Her mind went to how much money she had. A fortune. She should easily obtain the box. “Yes.”
Good. We will talk later, then. A brief smile from him had her nearly smiling in return. The gunman was not an incredibly handsome man, but not an ugly guy by any means. “There’s no need to bother on my account,” she said.
But he’d vanished and the cold diminished, and she tilted sideways in her chair. Surely she’d dreamed that visitation? Dreamed them all?
Maybe.
She hoped.
• • •
Zach could have stopped the gentle steamrolling of Barbara Flinton, but the old woman was as soothing as Clare Cermak had been exciting—as soon as he’d firmly stopped any talk about woo-woo stuff from Mrs. Flinton.
As he listened to her stories, her persuasion that she needed the antiques that were being offered that night at the auction house, his own past rose. No, he didn’t think he’d ever find out what happened to his brother, Jim, and that would be a continuing ache.
But he could make sure that no one conned this old lady.
And he convinced her to listen to him that night at the auction, even as she pressed him to “just take a peek” at the apartment she had vacant. “Perfect for a young man like you, with a separate entrance so you can have private visitors.” She winked at him.
He figured that Rickman had probably put a security cam over that entrance, especially if no one was using the apartment now.

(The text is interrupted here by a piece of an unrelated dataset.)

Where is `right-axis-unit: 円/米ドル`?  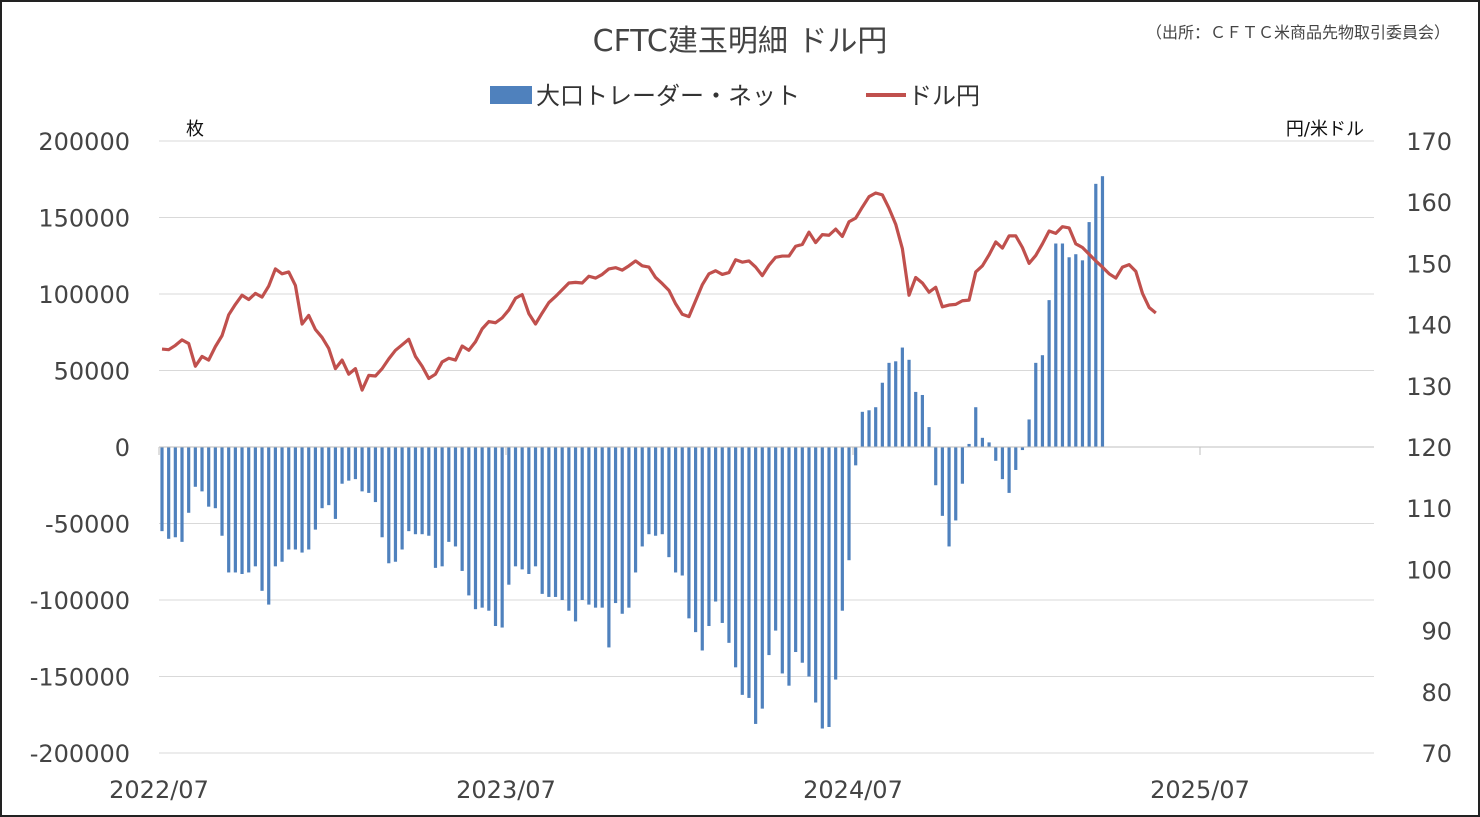
right-axis-unit: 円/米ドル is located at coordinates (1325, 130).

When her driver texted that traffic was beginning to pick up and they should end their tea, Zach paid for the meal and helped Mrs. Flinton into the hired Mercedes, then gave in to her entreaties to go home with her. His car was safe in a parking garage, and he sure didn’t want to fight rush hour—rush three hours—to head north out of the city, especially since he’d only have to turn right around and come back for the auction.
The car pulled into a quiet circular drive in Cherry Creek North and parked. Yee came around to help Mrs. Flinton out and hand her the walker, then told her when he’d return to pick her up for the auction.